I will never accept responsibility or show remorse
for what happened because I was just trying to defend myself
from a long, many, many years of people going after me
at Mount Royal University.
When you hear 40 professors come after you, I think in any other circumstance, you would think, wow, 40 people against one, that person is being the one being harassed, not the one going against 40.
So that's surprising to hear.
Would you mind sharing what your position is on indigenization?
I think that it is destructive to, so indigionization, in.
my definition, which is somewhat different from decolonization, the two often appear together.
But my definition of indigenization is bringing all aspects of indigenous culture into the university,
and decolonization is taking out those aspects of the university, which are perceived to be oppressive.
So they're sort of two sides of the same coin.
But the indigenization process has a number of very innocuous aspects that
no one could disagree with, such as, you know, bringing in various Aboriginal cultural features,
such as Aboriginal artwork into the university, certain removal of barriers, which make it difficult for Aboriginal people to participate,
renaming buildings after notable Aboriginal figures, those sorts of things.
But the biggest issue that I took is the incorporation of Aboriginal ways of knowledge.
knowing, what's called Aboriginal ways of knowing, into the curriculum, which I saw many,
what I considered unscientific elements being brought in.
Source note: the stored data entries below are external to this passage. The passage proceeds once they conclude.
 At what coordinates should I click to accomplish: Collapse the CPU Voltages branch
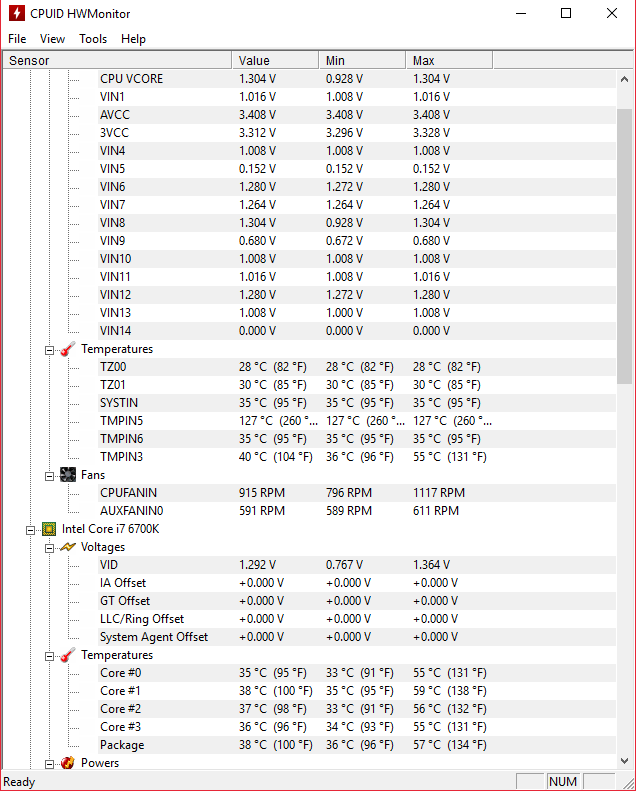coord(49,548)
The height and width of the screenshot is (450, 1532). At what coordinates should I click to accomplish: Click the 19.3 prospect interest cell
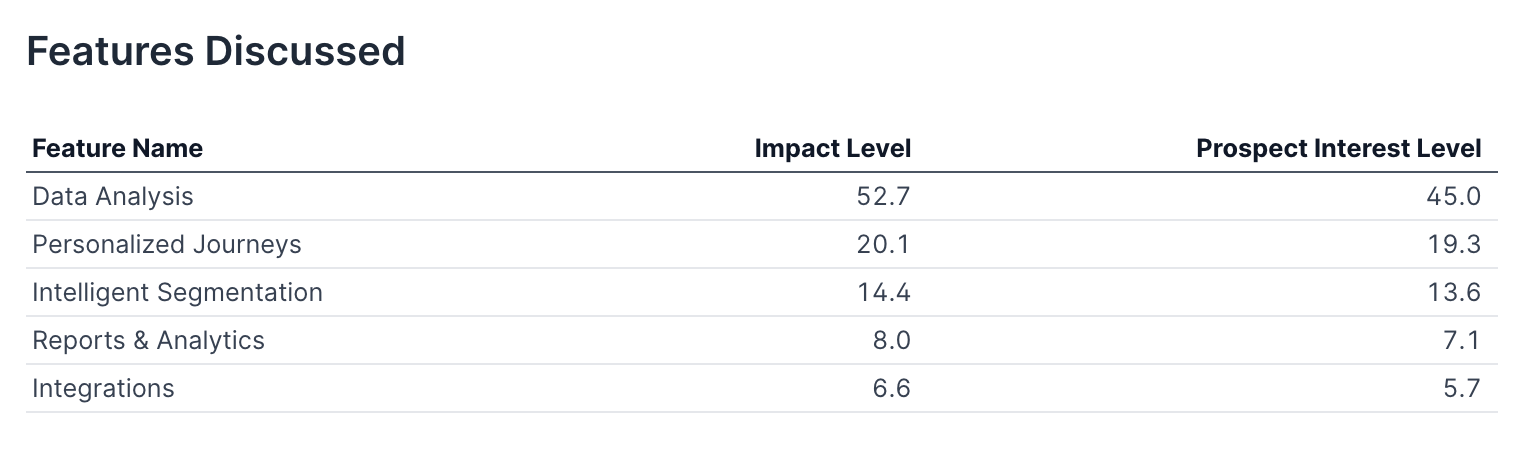click(x=1454, y=245)
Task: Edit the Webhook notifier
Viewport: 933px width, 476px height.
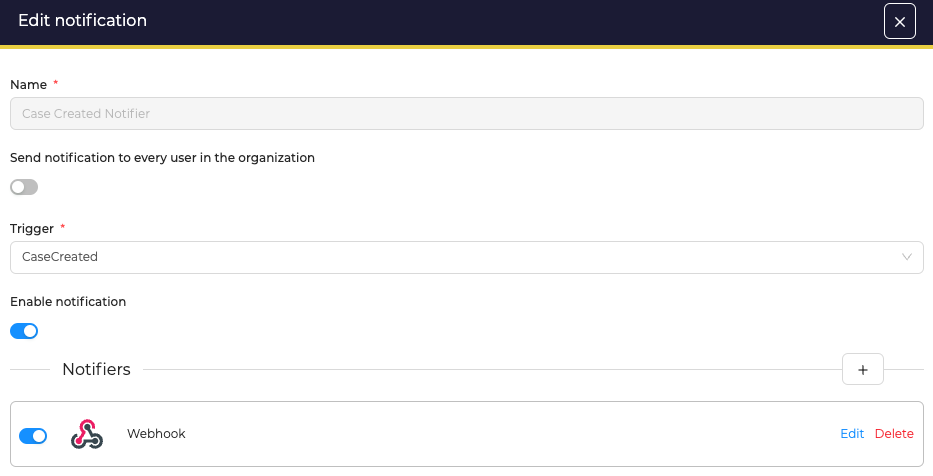Action: 852,434
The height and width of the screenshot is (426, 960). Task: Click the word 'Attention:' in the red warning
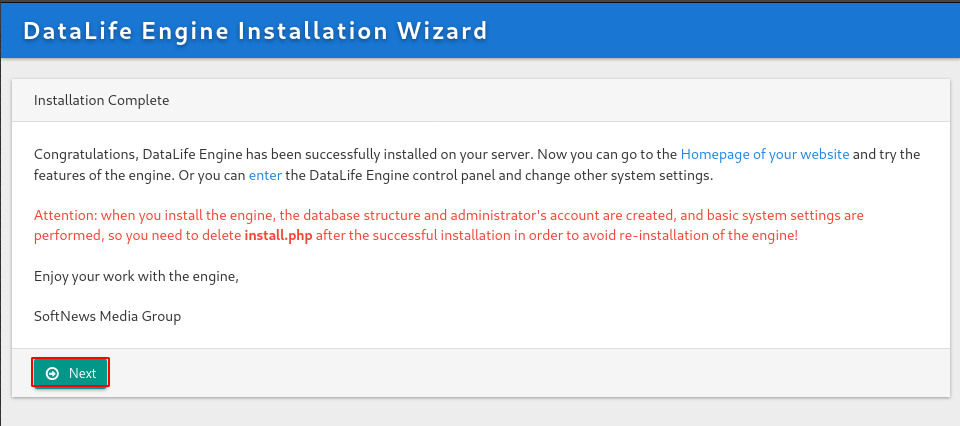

And that's really what I was taking issue
with. Okay. I do, I wanted to understand that context, just to understand how you've gotten to where
you are. Is there anything else you think before we kind of dive into the more complicated topics,
people should know about you or about your history? Yeah. So I should mention,
it was not just
indigenization, which was one of the big
problems that I had at Mount Royal.
It was also the issue of trans activism.
And so I was criticizing
it was actually, initially I wasn't
even taking a position on it. I just invited
Megan Murphy to come and speak at an event in
2019, which resulted in
a number of trans activists getting upset.
But it was stated in the
arbitration hearing that I should not be reinstated at Mount Royal because I believe that there's
only two sexes. And this is something that says that trans people don't exist and that it
denies their humanity. So that's another major issue, which I am also heavily involved in at
the university. May I ask, we obviously have a lot to discuss here today. But I just, I do want to
understand you a bit more. And so I guess my last question on that is what was that experience like
to have the university come at you in such a way? Did you ever expect that this would be a chapter
of your life? I had a feeling it would be. I actually had been recording all my meetings since
2019 because a colleague had said to me that it was likely I was going to have people come after me.
So I've been involved in controversial kinds of discussions around especially Aboriginal traditional knowledge since 1996.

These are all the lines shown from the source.